## The task
Copy every one of the rows below word for word, leaving out the pictures.
Start of Records shown
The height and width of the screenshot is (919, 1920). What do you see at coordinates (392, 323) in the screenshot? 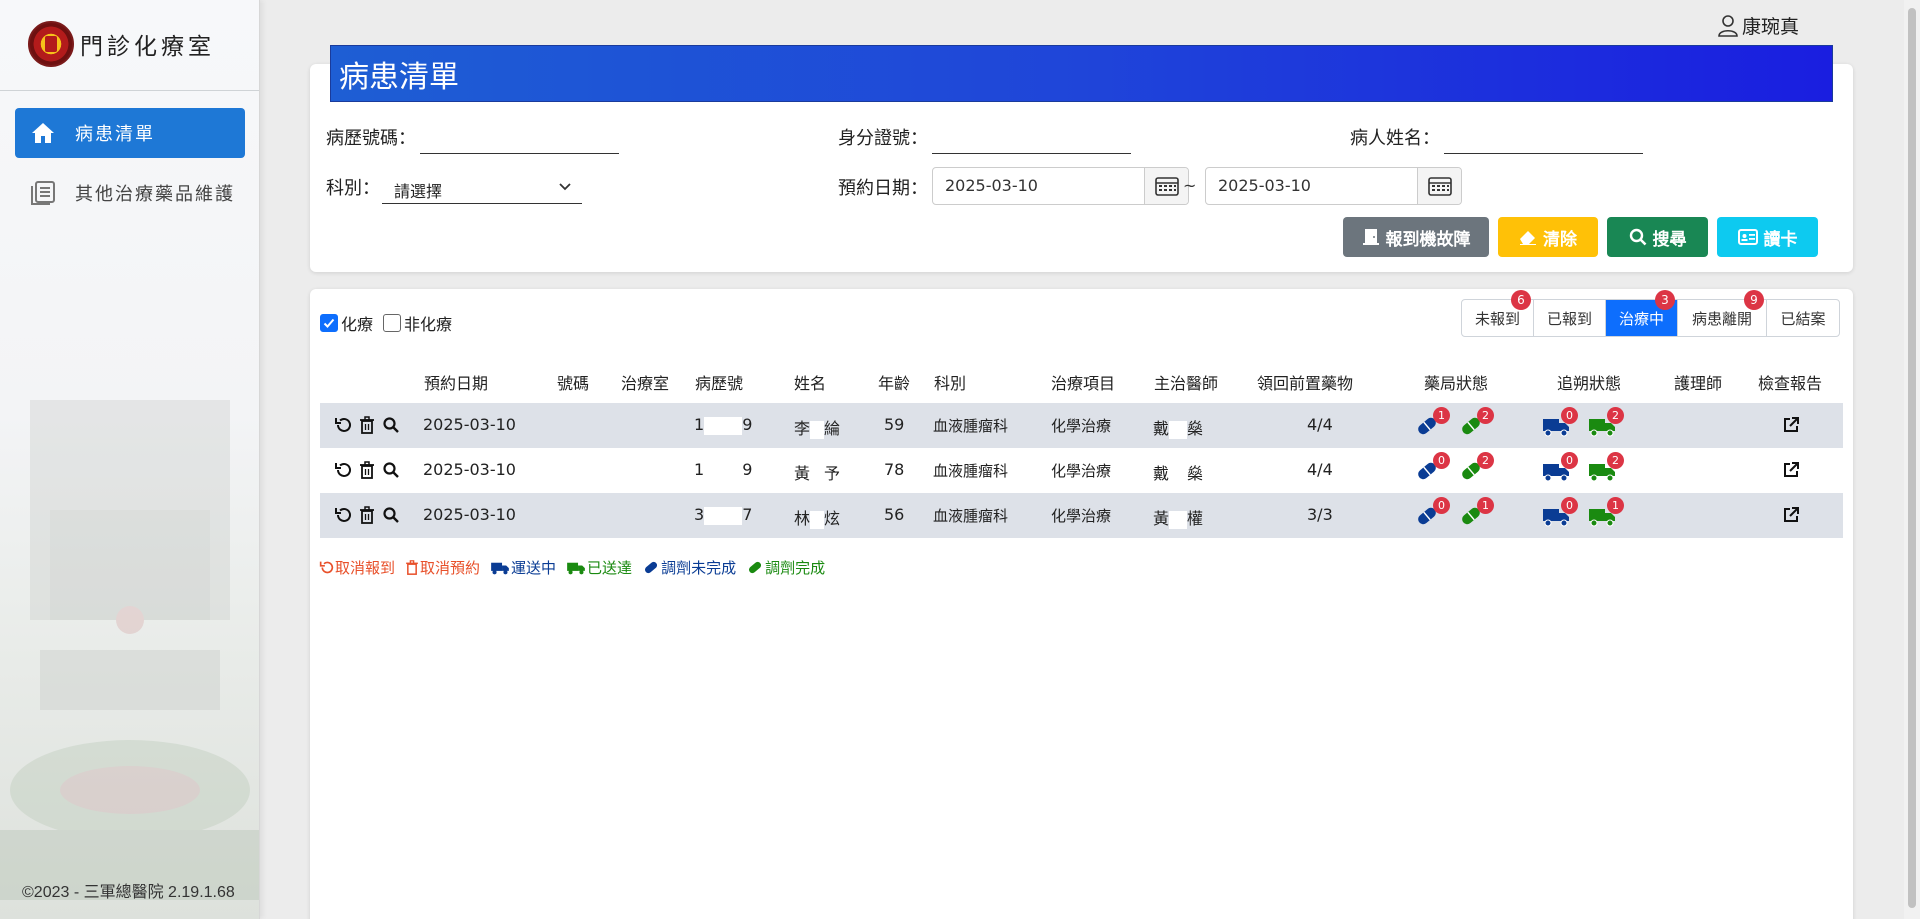
I see `non-chemo-checkbox` at bounding box center [392, 323].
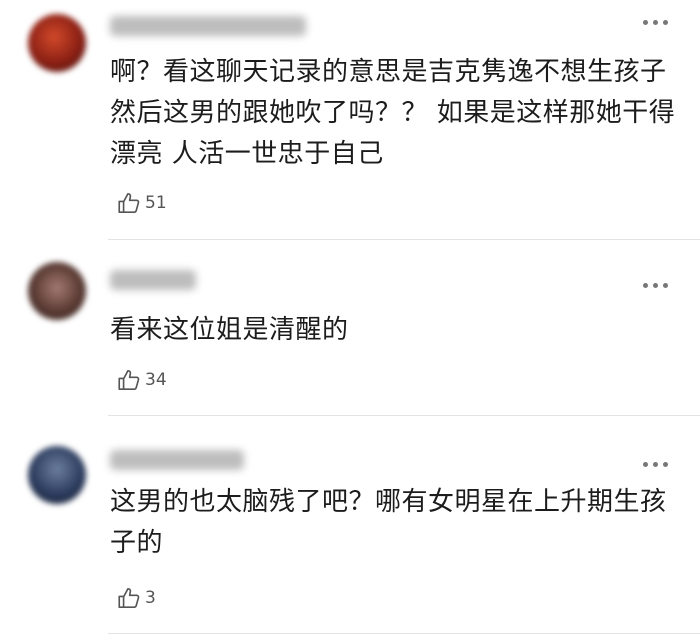  Describe the element at coordinates (150, 598) in the screenshot. I see `like-count: 3` at that location.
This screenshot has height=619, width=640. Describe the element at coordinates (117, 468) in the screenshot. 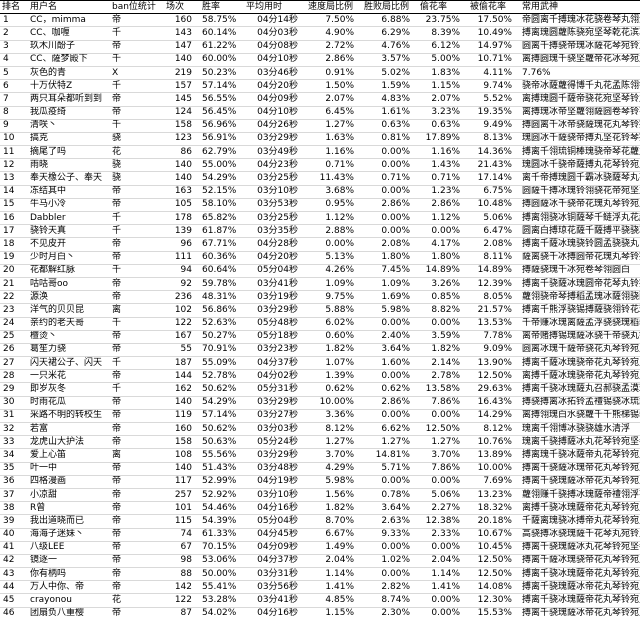

I see `cell-ban: 帝` at that location.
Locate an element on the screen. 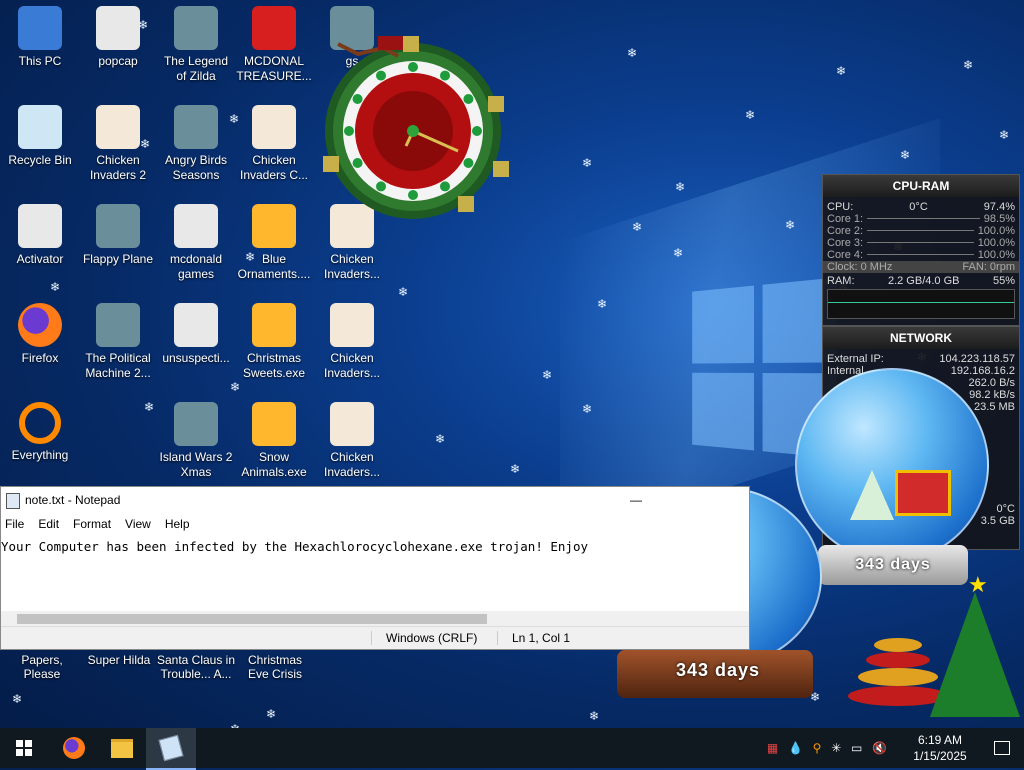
End of Records shown
## Reply to the exercise
The height and width of the screenshot is (919, 1920). What do you see at coordinates (392, 323) in the screenshot? 
I see `non-chemo-checkbox` at bounding box center [392, 323].
  Describe the element at coordinates (150, 598) in the screenshot. I see `like-count: 3` at that location.
This screenshot has height=619, width=640. Describe the element at coordinates (117, 468) in the screenshot. 

I see `cell-ban: 帝` at that location.
Locate an element on the screen. 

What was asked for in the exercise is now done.